I have a dataset and a table in google big query (BQ). For the dataset, I can add description, and for the table I can add description and column policy tags to control column level access (I am ignoring the “Labels” and “Tags” that one can attach to any BQ resource).
Next, in Dataplex, I created a lake and a zone, and then attached the previous BQ dataset to the zone.
Then I searched for the BQ table in the “Search” page under the “Discover” page in Dataplex. 2 results come up, one with “System” as “BIGQUERY” and one with “System” as “DATAPLEX”. When I select the 2 results, I find the following points:
- The one with System as BIGQUERY refers to the BQ table whereas the one with Dataplex refers to the entity created for the table in the Dataplex zone.

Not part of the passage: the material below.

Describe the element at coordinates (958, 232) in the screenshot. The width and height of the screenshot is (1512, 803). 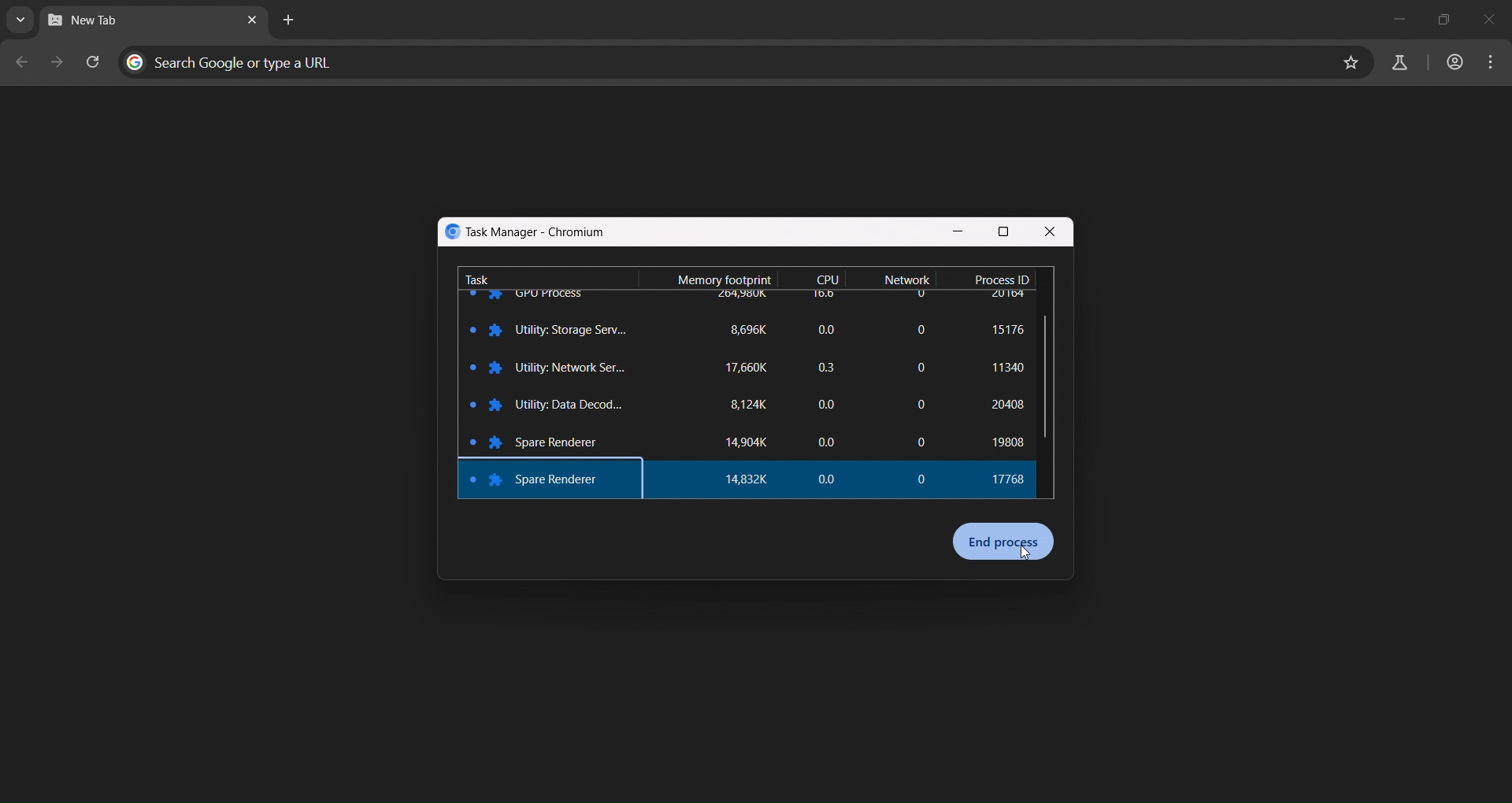
I see `minimize` at that location.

- For the one with System as BIGQUERY, I can add an Overview, Steward and attach Tags using Tag templates. Additionally, for the columns, I can attach tags and add business terms. For the one with System as Dataplex, I cannot add an Overview or Steward, but can attach Tags using Tag templates and Attributes. Additionally, for the columns, I can only add Column Attributes.

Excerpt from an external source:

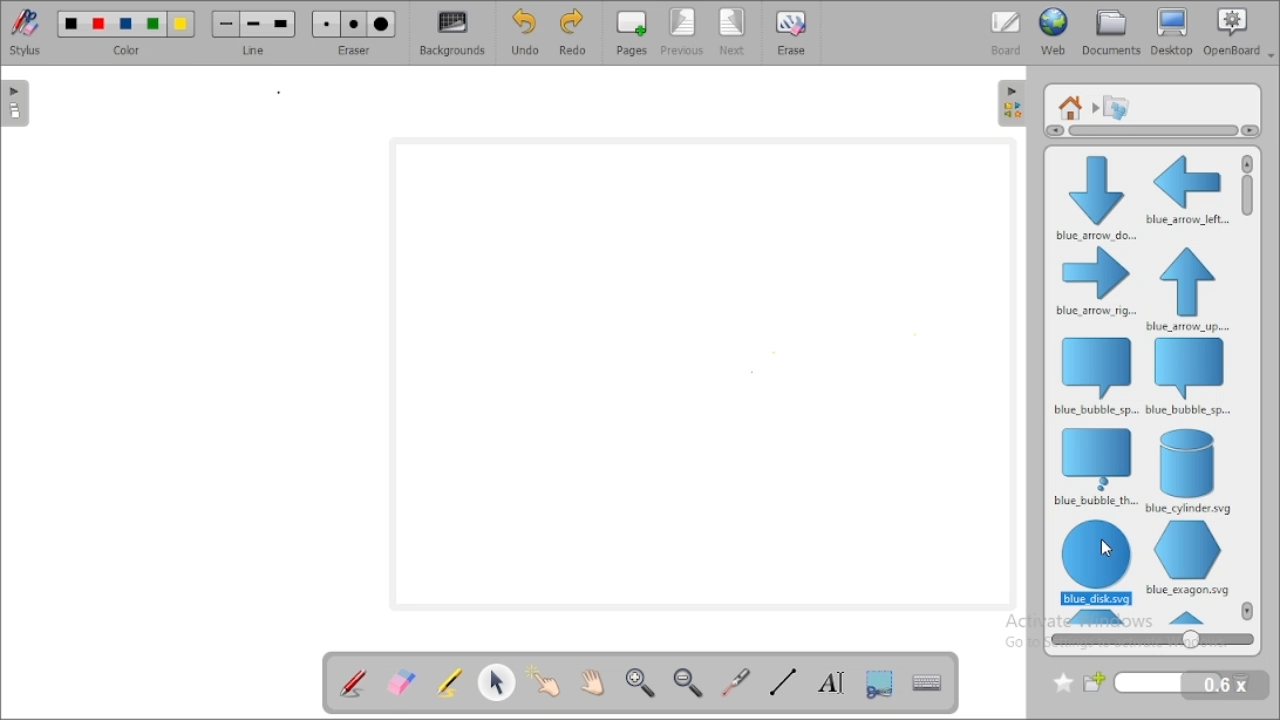 Image resolution: width=1280 pixels, height=720 pixels. I want to click on root, so click(1071, 107).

What I understand is that the entry with System as BIGQUERY is Data Catalog metadata (the url contains the string …entryGroups/@bigquery/entries/…) whereas the one with System as Dataplex is a Dataplex entry. Also, for the same table, I was able to add different metadata using Data Catalog and the Dataplex entry. The system is perfectly fine with it, the metadata from Data Catalog does not surface into the Dataplex entry and vice versa, and metadata from both does not surface in BQ UI.
Is the above behavior expected? Seems that there are 3 sources of metadata for the same table, one in BQ, one in Data Catalog, and one in the Dataplex entry, all independent of each other (albeit the Data Catalog and Dataplex metadata is a superset of the BQ metadata).